Content starts
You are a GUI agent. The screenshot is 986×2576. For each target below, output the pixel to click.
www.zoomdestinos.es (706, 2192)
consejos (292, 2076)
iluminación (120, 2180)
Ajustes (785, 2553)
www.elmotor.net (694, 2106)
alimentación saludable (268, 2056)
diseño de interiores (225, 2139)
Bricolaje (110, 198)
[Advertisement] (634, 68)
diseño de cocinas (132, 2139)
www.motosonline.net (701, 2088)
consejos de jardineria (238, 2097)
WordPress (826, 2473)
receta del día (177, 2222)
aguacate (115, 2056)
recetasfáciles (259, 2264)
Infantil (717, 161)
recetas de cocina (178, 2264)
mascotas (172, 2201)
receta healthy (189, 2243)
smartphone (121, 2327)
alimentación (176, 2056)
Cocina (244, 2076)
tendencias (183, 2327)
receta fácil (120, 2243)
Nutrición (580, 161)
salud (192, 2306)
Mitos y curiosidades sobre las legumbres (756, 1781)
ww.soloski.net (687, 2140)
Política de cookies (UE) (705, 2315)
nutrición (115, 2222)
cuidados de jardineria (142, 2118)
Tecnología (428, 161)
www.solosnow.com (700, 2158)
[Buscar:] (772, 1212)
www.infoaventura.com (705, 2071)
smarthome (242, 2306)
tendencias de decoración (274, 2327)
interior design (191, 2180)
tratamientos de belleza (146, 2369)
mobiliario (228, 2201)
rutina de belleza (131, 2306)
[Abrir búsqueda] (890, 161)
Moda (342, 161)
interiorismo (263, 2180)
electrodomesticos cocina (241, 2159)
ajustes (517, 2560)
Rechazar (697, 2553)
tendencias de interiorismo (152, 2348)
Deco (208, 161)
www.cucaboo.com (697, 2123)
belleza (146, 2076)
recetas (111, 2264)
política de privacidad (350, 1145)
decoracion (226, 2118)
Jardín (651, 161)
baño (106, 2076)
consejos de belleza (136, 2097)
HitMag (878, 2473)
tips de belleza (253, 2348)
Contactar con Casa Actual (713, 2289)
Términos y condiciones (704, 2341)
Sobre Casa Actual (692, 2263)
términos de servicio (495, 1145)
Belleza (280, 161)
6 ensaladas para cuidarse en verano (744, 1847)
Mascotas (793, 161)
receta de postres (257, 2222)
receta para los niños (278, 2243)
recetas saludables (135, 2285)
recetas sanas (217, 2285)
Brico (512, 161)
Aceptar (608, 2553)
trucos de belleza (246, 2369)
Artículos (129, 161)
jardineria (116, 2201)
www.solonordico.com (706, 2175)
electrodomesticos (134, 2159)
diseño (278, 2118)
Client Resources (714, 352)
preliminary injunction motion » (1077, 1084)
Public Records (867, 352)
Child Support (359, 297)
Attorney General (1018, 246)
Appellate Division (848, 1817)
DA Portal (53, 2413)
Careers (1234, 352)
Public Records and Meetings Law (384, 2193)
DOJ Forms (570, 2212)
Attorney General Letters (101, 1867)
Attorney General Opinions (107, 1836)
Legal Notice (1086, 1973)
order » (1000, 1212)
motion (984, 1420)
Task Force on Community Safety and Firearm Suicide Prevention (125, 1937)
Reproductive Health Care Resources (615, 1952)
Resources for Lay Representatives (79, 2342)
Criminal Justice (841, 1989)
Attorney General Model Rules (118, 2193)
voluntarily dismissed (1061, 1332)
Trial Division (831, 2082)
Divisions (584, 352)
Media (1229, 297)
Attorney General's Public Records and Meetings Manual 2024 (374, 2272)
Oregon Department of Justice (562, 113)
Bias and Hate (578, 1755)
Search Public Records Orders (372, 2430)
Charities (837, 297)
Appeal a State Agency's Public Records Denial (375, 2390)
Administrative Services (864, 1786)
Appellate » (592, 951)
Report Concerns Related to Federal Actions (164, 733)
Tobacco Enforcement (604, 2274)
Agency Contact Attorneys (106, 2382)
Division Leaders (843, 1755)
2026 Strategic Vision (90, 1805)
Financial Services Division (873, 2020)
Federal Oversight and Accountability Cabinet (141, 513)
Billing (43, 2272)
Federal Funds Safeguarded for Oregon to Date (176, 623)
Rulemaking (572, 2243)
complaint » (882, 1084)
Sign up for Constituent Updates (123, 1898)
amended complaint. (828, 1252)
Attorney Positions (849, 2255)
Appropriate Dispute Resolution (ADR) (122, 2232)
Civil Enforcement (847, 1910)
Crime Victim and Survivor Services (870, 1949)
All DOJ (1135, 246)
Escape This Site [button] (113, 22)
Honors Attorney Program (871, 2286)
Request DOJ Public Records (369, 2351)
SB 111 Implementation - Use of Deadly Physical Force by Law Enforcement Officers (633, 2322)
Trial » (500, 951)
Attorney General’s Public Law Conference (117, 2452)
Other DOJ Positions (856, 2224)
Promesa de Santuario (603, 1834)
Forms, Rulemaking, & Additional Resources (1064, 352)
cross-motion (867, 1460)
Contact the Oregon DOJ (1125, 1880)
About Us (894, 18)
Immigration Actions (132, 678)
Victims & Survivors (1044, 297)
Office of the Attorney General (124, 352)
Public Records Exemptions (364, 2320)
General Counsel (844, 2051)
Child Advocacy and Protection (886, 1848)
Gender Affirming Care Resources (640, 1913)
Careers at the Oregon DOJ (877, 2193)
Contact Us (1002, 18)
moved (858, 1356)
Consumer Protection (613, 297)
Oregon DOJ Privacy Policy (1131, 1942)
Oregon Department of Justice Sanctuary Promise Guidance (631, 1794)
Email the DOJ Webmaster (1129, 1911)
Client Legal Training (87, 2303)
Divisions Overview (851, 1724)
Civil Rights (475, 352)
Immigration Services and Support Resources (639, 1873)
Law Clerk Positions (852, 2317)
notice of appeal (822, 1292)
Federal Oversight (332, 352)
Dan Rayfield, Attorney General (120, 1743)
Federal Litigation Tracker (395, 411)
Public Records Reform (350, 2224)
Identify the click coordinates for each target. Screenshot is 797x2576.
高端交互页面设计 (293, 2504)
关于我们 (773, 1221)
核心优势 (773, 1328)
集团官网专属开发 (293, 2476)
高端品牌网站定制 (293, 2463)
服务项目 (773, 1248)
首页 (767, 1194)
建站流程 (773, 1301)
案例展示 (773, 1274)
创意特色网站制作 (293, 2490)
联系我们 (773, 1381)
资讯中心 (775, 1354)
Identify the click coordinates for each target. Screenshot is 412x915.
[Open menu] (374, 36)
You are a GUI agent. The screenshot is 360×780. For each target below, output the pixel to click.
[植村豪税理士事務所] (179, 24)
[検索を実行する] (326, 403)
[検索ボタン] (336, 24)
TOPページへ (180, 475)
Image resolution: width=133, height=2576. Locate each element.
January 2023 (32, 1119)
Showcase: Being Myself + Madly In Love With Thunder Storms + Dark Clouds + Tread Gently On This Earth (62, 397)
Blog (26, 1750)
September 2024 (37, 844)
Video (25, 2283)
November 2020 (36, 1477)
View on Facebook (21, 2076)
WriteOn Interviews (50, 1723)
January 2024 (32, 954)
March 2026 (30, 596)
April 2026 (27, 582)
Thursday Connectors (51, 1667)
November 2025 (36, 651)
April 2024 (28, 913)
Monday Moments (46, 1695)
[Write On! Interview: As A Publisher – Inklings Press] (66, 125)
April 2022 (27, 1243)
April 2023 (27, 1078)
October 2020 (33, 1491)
Content ends
Output nothing but the line containing "Monday Moments (46, 1695)" and each line after it in the entries above, exactly as written.

## THE ANSWER
Monday Moments (46, 1695)
[Write On! Interview: As A Publisher – Inklings Press] (66, 125)
April 2022 (27, 1243)
April 2023 (27, 1078)
October 2020 (33, 1491)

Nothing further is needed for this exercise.